**Enunciado 1:**
Converta em lista numerada o trecho dos registros que se inicia na linha que contém "Task: Expand the 6-Body<1> component" e se encerra na linha que contém "tap(102, 108)", incluídas ambas, omitindo as linhas em branco. Não inclua as imagens na resposta.

══ Texto do documento ══

Casais Proibidos, de Ubiratan Gonçalves (1981)
Paulistano, Ubiratan Gonçalves (1938-1997) iniciou sua carreira como ator no rádio. Nos anos 50, já estava na TV Tupi, trabalhando principalmente com humor. Segundo seus familiares, Ubiratan chegou a ser conhecido como uma espécie de Jerry Lewis brasileiro. Aventurou-se no cinema, tornando-se uma figurinha carimbada no “quadrilátero do pecado”. Este Casais Proibidos é um drama erótico com roteiro assinado pelo ex-professor de inglês Russel da Silva Ribeiro, conhecido pelo pseudônimo de Julius Belvedere. De formação intelectual, Belvedere participou da fundação do PDT (Partido Democrático Trabalhista) e foi amigo de personalidades como Leonel Brizola e Darcy Ribeiro. Segundo ele, o filme apresenta três casais que possuem relacionamentos que não são aceitos pela sociedade.

João de Barro, de Rafaelle Rossi (1978)
O italiano Rafaelle Rossi (1938-2007) tornou-se nacionalmente conhecido com o sucesso comercial do clássico Coisas Eróticas, o primeiro filme hardcore tupiniquim. Mas Rossi sempre foi um cineasta de diversos gêneros, trabalhando para um público popular. Explorou o mistério em O Homem Lobo e Seduzidas Pelo Demônio, a comédia erótica em Roberta, a Moderna Gueixa do Sexo e chegou a flertar com o faroeste comédia com Pedro Canhoto, o Vingador Sexual. Porém, dentro da filmografia de Rossi, um filme merece destaque. Drama sertanejo completamente rodado em São José do Rio Preto, no interior de São Paulo, João de Barro é um título que sempre ficou esquecido. Uma mostra sobre cinema paulista poderia incluir este título para finalmente vermos este filme. O realizador italiano falou sobre esse filme numa reportagem da edição 158 da revista Ele Ela, em 1982: “João de Barro, de censura livre, estrelado candidamente por sua própria esposa e que até hoje não conseguiu exibidor. Rossi diz numa única frase: - O povão quer mesmo é sacanagem”.

Nós, os Amantes, de Wilson Rodrigues (1979)

═══

**Enunciado 2:**
Enumere todos os filmes de Rafaelle Rossi mencionados no texto sobre filmes brasileiros.

══ Material fornecido ══

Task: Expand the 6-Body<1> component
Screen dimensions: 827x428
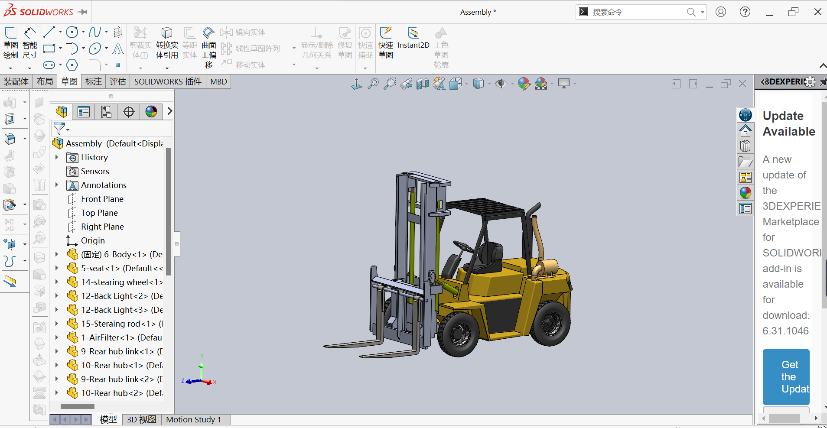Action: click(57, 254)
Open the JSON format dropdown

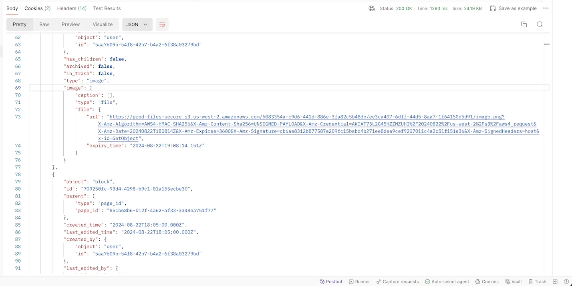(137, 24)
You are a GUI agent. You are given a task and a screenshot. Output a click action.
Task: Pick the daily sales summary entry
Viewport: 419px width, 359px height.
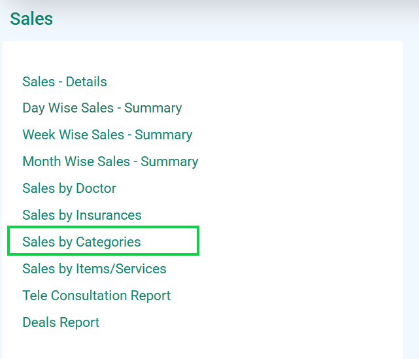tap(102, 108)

═══
══ Material fornecido ══

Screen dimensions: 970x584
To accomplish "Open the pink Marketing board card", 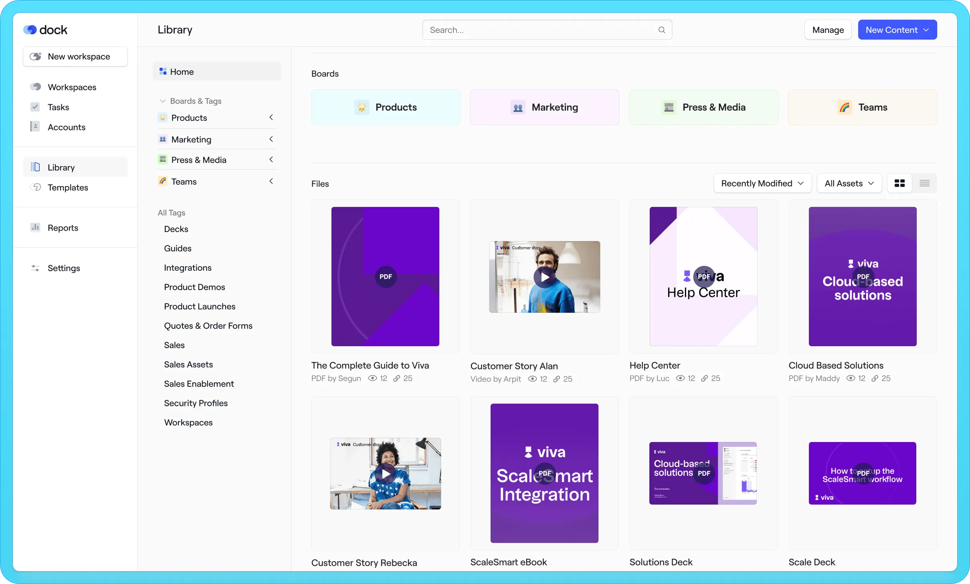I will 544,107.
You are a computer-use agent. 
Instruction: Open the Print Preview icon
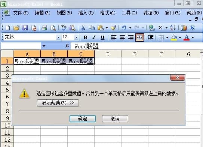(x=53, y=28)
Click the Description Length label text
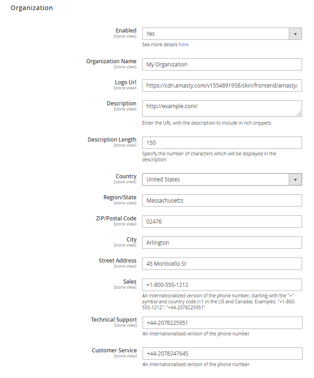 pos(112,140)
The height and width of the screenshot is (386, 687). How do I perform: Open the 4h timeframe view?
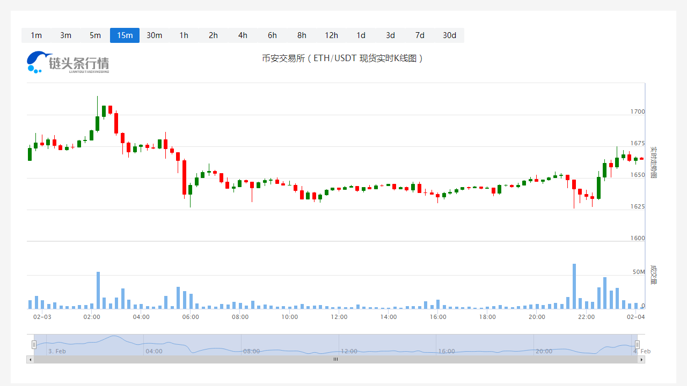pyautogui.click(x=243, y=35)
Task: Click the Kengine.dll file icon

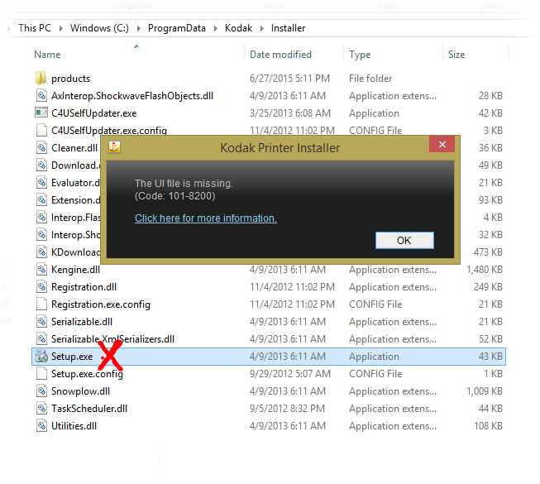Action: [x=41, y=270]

═══
══ Material fornecido ══

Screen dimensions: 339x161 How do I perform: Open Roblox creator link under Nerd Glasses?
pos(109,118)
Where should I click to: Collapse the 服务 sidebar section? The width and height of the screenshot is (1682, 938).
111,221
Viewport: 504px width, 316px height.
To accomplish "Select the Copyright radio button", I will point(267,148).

═══

**Solução proposta 1:**
1. Task: Expand the 6-Body<1> component
2. Screen dimensions: 827x428
3. Action: click(57, 254)
4. Open the JSON format dropdown
5. (137, 24)
6. You are a GUI agent. You are given a task and a screenshot. Output a click action.
7. Task: Pick the daily sales summary entry
8. Viewport: 419px width, 359px height.
9. tap(102, 108)

**Solução proposta 2:**
- Coisas Eróticas
- O Homem Lobo
- Seduzidas Pelo Demônio
- Roberta, a Moderna Gueixa do Sexo
- Pedro Canhoto, o Vingador Sexual
- João de Barro